You can merge the map and reduce result files by configuring the following parameters to eliminate these effects.
- Control the file size after a small file is merged for each task (256000000 by default): hive. Merge. Size. Per. Task
- Tell hadoop what files belong to small files (16000000 by default): hive. Merge. smallfiles. avgsize
- Whether to merge map output files (true by default): hive. Merge. mapfiles
- Whether to merge reduce output files (false by default): hive. Merge. mapredfiles
I have done some experiments on the example of the above-free parameters. For the setting of map quantity, you can directly set it through the set method, my experiment is as follows:
Create Table loan_base_copy as select I. * From loan_base C left join loan_special_repayment I on I. loan_id = C. ID
Execute the preceding statement on the hive command line and convert it to a mapreduce task. In this SQL statement, we want to control the file size output at the reduce end. Here I set the size of hive. Merge. smallfiles. avgsize to 256 MB. The default value is 16 Mb.
This statement means that after hive is executed, if the data on the reduce side is smaller than this number, it will be merged and then hive will be based on the given size. merge. size. per. the size of each merge task in a task is the size of the merged file. Here we set it to 512 M.

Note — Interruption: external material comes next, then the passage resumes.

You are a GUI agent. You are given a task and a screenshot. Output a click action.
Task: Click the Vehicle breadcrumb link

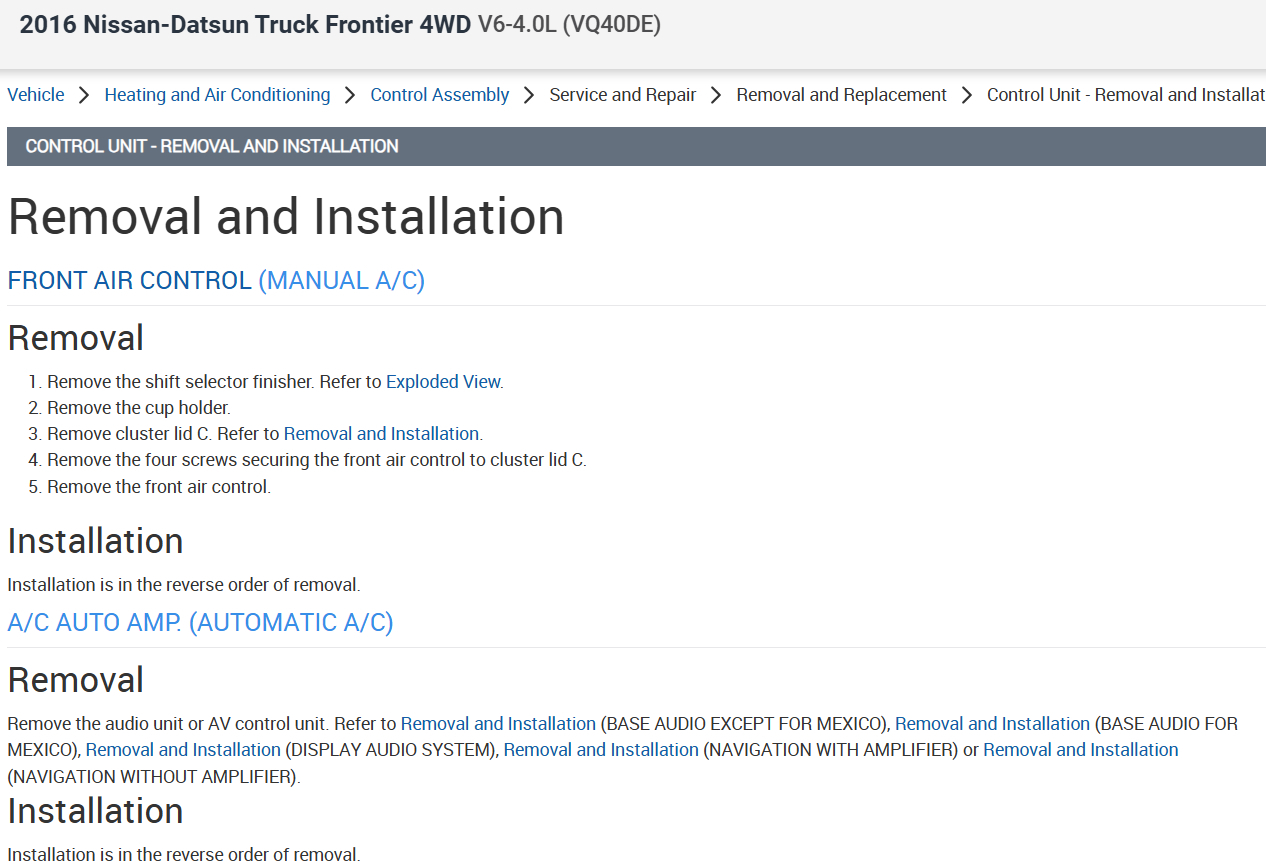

The execution result and process are as follows:
To merge the entire reduce task, you need to start a job separately and then merge the data. As for the data set here, the file size is 512 MB, and the final file size is not MB. All in all, this is not a small file.
(It must be clarified that only the files generated by the reduce end are smaller than the hive set. merge. smallfiles. only the avgsize file size can be merged. The size of the merged file is hive. merge. size. per. task)
Merge map input data and reduce output data in hive.